7.4 Synthesising information from multiple sources
7 Referring to sources: paraphrase, refer-encing, criticality and the issue of plagiarism
Usually, you will want to gather information from a range of sources instead of just one, and synthesise the information and ideas in those sources. This will show that you have read widely and investigated the facts along with different approaches and viewpoints.
You are going to write an introduction to the following essay:
Are antibiotics a thing of the past?
1) Start by noting down what you already know in the table.
What is an antibiotic?
How does it work?
How have antibiotics benefitted society?
What are the current problems associated with antibiotic use?
2) Now use the table to make notes from the texts below.
✵ Select information which is relevant and interesting.
✵ Use your own words, except for technical terms or anything that you think is ’quotable’.
✵ Distinguish between fact and opinion.
✵ Indicate any differences of opinion or perspective.
✵ Add references; indicate where information comes from more than one source.
Antibiotics, also known as antibacterials, are types of medications that destroy or slow down the growth of bacteria. The Greek word anti means ’against’, and the Greek word bios means ’life’.
Antibiotics are used to treat infections caused by bacteria. Bacteria are microscopic organisms, some of which may cause illness. The word bacteria is the plural of bacterium.
Such illnesses as syphilis, tuberculosis, salmonella, and some forms of meningitis are caused by bacteria. Some bacteria is harmless, while others are good for us.
Antibiotics are drugs used for treating infections caused by bacteria. Also known as microbial drugs, antibiotics have saved countless lives.
Misuse and overuse of these drugs, however, have contributed to a phenomenon known as antibiotic resistance. This resistance develops when potentially harmful bacteria change in a way that reduces or eliminates the effectiveness of antibiotics.
(U.S. Food and Drug Administration)
It is tempting to think that infections are no longer a widespread cause of death and morbidity. In some places and for some groups, this belief is reasonably valid but elsewhere, despite many advances in infection control and treatment, infectious diseases remain a major threat.

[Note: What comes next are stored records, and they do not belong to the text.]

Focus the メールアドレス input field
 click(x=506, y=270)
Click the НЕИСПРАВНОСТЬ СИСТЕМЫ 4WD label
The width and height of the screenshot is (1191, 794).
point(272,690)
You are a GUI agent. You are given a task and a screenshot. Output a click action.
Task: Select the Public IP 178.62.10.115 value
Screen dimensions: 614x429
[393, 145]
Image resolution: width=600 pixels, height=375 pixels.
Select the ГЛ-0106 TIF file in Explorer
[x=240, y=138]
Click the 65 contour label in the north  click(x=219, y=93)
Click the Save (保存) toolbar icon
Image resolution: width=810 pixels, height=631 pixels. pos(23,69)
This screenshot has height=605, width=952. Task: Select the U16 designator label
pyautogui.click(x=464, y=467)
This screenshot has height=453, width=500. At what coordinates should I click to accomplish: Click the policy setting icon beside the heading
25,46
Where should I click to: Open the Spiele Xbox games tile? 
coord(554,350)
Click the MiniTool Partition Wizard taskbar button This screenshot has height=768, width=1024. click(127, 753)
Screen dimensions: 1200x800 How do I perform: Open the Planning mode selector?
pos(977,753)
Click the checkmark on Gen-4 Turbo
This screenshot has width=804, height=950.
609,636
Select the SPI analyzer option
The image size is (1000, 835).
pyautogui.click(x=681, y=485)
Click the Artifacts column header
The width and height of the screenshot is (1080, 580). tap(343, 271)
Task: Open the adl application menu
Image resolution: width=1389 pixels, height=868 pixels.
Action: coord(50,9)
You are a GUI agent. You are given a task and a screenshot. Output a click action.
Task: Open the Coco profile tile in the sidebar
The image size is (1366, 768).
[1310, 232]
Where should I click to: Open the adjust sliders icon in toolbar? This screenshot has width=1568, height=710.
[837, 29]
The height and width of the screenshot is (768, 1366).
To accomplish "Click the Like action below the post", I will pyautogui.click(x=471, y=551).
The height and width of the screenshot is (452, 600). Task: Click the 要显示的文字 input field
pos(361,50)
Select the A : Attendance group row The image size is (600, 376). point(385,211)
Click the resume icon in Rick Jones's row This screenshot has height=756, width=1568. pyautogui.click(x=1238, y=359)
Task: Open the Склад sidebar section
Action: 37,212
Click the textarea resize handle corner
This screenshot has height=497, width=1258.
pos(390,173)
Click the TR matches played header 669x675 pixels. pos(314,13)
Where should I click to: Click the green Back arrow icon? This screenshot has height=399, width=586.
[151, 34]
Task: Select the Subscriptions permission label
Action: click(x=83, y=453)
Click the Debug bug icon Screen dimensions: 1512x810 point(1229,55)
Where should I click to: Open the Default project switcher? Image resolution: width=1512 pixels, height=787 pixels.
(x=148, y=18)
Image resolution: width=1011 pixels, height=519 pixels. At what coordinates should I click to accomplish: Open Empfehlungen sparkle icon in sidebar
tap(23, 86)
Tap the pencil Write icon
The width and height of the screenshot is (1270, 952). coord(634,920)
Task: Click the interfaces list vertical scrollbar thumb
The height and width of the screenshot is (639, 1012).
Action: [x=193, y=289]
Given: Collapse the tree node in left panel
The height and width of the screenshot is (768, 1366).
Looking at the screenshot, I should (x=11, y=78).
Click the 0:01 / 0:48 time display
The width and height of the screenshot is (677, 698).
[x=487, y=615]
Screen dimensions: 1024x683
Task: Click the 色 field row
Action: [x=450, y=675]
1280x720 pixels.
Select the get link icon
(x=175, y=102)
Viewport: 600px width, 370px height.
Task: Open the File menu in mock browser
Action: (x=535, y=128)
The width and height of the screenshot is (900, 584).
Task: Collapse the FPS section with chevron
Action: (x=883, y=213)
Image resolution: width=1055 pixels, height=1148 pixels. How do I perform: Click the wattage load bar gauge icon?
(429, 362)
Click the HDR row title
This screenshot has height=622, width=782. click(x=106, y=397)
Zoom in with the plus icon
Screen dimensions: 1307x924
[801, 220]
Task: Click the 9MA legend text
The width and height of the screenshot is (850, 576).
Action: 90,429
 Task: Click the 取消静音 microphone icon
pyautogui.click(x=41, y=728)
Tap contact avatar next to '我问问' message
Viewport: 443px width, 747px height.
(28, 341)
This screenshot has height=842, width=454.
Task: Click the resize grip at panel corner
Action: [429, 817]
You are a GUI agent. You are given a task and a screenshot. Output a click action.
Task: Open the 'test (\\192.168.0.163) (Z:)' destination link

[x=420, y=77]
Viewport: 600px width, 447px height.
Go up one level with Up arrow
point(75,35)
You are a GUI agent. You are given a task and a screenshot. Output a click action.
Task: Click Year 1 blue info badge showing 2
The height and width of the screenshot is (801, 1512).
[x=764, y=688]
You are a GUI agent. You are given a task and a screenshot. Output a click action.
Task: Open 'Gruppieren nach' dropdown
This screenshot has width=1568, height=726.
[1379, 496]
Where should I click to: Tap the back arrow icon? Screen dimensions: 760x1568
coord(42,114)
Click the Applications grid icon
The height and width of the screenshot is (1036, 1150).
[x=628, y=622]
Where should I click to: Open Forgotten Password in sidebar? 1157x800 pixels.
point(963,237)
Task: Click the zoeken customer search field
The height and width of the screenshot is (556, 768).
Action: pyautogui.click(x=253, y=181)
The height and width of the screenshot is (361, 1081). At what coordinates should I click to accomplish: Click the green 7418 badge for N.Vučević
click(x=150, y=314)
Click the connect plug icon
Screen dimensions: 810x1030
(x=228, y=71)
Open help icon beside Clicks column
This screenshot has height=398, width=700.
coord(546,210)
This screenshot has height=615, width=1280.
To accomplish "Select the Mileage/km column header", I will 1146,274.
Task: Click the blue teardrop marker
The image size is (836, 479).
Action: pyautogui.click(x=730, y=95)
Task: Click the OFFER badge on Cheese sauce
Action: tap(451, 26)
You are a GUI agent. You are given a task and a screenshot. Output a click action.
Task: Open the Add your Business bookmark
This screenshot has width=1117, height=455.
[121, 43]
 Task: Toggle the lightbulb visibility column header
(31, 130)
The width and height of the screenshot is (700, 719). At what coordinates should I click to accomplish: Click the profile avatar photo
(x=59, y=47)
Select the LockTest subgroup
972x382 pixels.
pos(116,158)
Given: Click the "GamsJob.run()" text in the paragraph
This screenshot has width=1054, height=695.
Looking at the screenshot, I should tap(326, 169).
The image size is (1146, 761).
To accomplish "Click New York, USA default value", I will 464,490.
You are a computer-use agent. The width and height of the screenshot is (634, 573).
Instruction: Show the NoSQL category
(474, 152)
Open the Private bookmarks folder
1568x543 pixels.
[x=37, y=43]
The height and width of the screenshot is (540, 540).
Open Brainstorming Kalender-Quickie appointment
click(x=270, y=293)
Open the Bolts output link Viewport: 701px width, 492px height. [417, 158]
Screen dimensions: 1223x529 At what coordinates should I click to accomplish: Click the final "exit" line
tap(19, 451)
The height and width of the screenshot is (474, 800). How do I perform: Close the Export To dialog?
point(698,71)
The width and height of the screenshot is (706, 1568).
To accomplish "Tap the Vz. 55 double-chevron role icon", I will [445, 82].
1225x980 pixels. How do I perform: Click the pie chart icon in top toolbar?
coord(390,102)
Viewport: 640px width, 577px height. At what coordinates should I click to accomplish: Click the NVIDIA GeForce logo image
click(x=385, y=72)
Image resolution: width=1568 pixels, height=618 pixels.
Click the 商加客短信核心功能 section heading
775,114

New antibiotics are being developed for some conditions, but new and some resurgent viral conditions (such as avian and swine flu, SARS, viral encephalitis, and several others) are of course not amenable to antibiotics, and antivirals are rarely very effective. Moreover, certain ’superbugs’, such as MRSAs, are emerging in both hospitals and the community, raising the real threat that antibiotic resistance will become ever more common.
(McCracken and Phillips, 2012: 152)
The discovery of penicillin in 1929 and streptomycin in 1943 heralded the age of antibiotics, and, coincidentally, the founding of the American pharmaceutical industry. Within a decade after World War II, a number of important antibiotics were discovered and developed for therapeutic use. They became the foundation for the treatment of infectious disease. This, along with the introduction of better hygiene, led to a dramatic reduction in worldwide morbidity and mortality due to bacterial infections.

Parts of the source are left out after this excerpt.